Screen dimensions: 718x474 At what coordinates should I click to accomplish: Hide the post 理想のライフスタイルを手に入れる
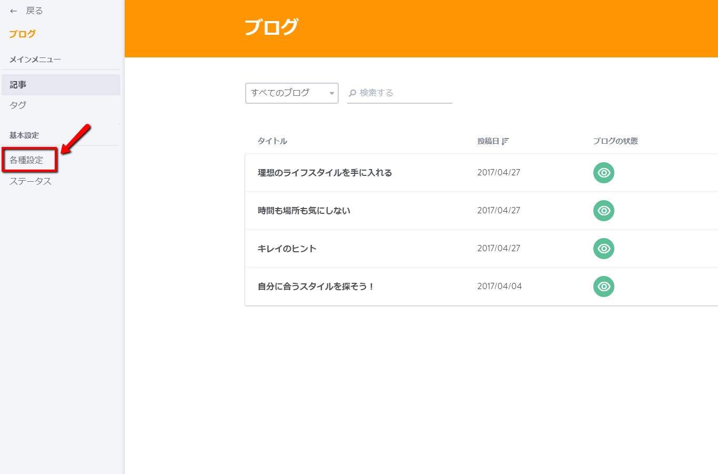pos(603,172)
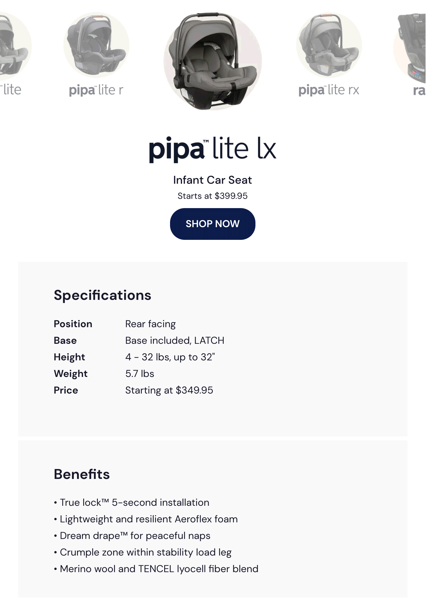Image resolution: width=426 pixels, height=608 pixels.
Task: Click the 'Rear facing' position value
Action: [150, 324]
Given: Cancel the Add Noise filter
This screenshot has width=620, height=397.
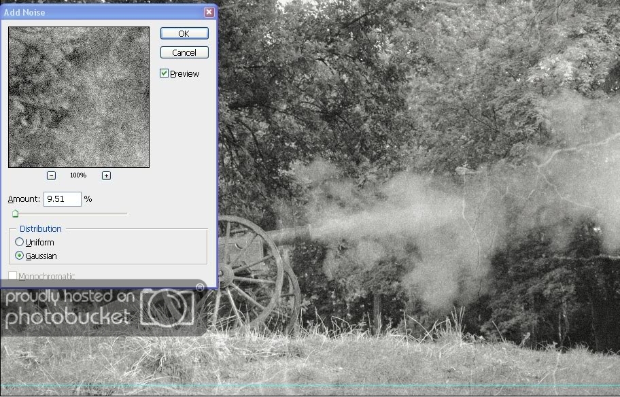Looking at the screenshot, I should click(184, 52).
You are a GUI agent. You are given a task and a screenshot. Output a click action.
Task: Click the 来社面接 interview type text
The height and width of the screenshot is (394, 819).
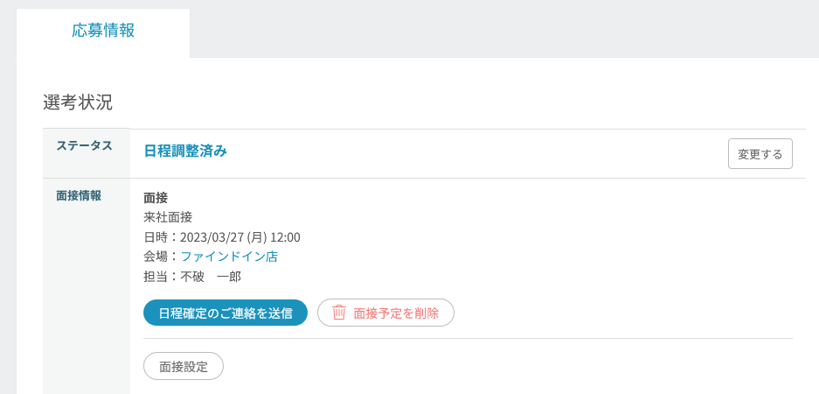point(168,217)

────────

» **WHAT TO WORK ON**
Print the records exactly, from the line containing "You are a GUI" through the end of the records, inclusive, leaving out the pictures.

» **RESPONSE TO THIS TASK**
You are a GUI agent. You are given a task and a screenshot. Output a click action.
Task: Click the 来社面接 interview type text
The height and width of the screenshot is (394, 819).
point(168,217)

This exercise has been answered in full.